╭──
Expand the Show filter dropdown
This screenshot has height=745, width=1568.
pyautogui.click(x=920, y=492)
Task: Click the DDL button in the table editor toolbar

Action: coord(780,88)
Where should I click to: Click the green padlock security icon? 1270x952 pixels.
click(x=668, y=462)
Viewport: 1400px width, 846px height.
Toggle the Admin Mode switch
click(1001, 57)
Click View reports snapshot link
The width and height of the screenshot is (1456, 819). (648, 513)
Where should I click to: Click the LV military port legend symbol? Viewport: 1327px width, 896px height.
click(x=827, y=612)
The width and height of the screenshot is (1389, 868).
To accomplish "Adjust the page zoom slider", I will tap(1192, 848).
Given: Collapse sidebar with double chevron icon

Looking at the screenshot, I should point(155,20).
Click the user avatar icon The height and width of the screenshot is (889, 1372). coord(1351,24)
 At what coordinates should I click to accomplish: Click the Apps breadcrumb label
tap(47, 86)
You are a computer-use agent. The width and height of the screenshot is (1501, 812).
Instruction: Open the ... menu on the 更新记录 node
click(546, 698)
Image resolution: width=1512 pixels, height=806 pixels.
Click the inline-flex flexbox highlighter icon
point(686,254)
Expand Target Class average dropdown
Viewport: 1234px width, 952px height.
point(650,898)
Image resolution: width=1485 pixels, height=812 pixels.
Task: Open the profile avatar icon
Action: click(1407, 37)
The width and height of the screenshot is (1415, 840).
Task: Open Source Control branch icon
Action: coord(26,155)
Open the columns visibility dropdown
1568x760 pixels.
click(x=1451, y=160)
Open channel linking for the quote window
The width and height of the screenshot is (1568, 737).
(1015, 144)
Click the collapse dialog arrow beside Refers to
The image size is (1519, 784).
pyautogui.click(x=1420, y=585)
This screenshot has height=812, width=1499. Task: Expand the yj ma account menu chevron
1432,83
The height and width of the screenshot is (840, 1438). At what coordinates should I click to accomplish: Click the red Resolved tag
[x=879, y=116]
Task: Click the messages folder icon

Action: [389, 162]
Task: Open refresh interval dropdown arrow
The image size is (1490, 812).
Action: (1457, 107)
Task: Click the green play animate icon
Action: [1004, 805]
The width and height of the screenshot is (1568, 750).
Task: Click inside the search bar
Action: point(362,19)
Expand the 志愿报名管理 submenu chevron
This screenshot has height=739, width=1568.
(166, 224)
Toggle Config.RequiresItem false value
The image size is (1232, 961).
╰──
ACTION ITEM:
The full data must appear again, retyped in every detail.

RESPONSE:
Expand the Show filter dropdown
This screenshot has height=745, width=1568.
pyautogui.click(x=920, y=492)
Task: Click the DDL button in the table editor toolbar

Action: coord(780,88)
Where should I click to: Click the green padlock security icon? 1270x952 pixels.
click(x=668, y=462)
Viewport: 1400px width, 846px height.
Toggle the Admin Mode switch
click(1001, 57)
Click View reports snapshot link
The width and height of the screenshot is (1456, 819). (648, 513)
Where should I click to: Click the LV military port legend symbol? Viewport: 1327px width, 896px height.
click(x=827, y=612)
The width and height of the screenshot is (1389, 868).
To accomplish "Adjust the page zoom slider", I will tap(1192, 848).
Given: Collapse sidebar with double chevron icon

Looking at the screenshot, I should point(155,20).
Click the user avatar icon The height and width of the screenshot is (889, 1372). coord(1351,24)
 At what coordinates should I click to accomplish: Click the Apps breadcrumb label
tap(47, 86)
You are a computer-use agent. The width and height of the screenshot is (1501, 812).
Instruction: Open the ... menu on the 更新记录 node
click(546, 698)
Image resolution: width=1512 pixels, height=806 pixels.
Click the inline-flex flexbox highlighter icon
point(686,254)
Expand Target Class average dropdown
Viewport: 1234px width, 952px height.
point(650,898)
Image resolution: width=1485 pixels, height=812 pixels.
Task: Open the profile avatar icon
Action: click(1407, 37)
The width and height of the screenshot is (1415, 840).
Task: Open Source Control branch icon
Action: coord(26,155)
Open the columns visibility dropdown
1568x760 pixels.
click(x=1451, y=160)
Open channel linking for the quote window
The width and height of the screenshot is (1568, 737).
(1015, 144)
Click the collapse dialog arrow beside Refers to
The image size is (1519, 784).
pyautogui.click(x=1420, y=585)
This screenshot has height=812, width=1499. Task: Expand the yj ma account menu chevron
1432,83
The height and width of the screenshot is (840, 1438). At what coordinates should I click to accomplish: Click the red Resolved tag
[x=879, y=116]
Task: Click the messages folder icon

Action: [389, 162]
Task: Open refresh interval dropdown arrow
The image size is (1490, 812).
Action: (1457, 107)
Task: Click the green play animate icon
Action: [1004, 805]
The width and height of the screenshot is (1568, 750).
Task: Click inside the search bar
Action: point(362,19)
Expand the 志愿报名管理 submenu chevron
This screenshot has height=739, width=1568.
(166, 224)
Toggle Config.RequiresItem false value
The image size is (1232, 961).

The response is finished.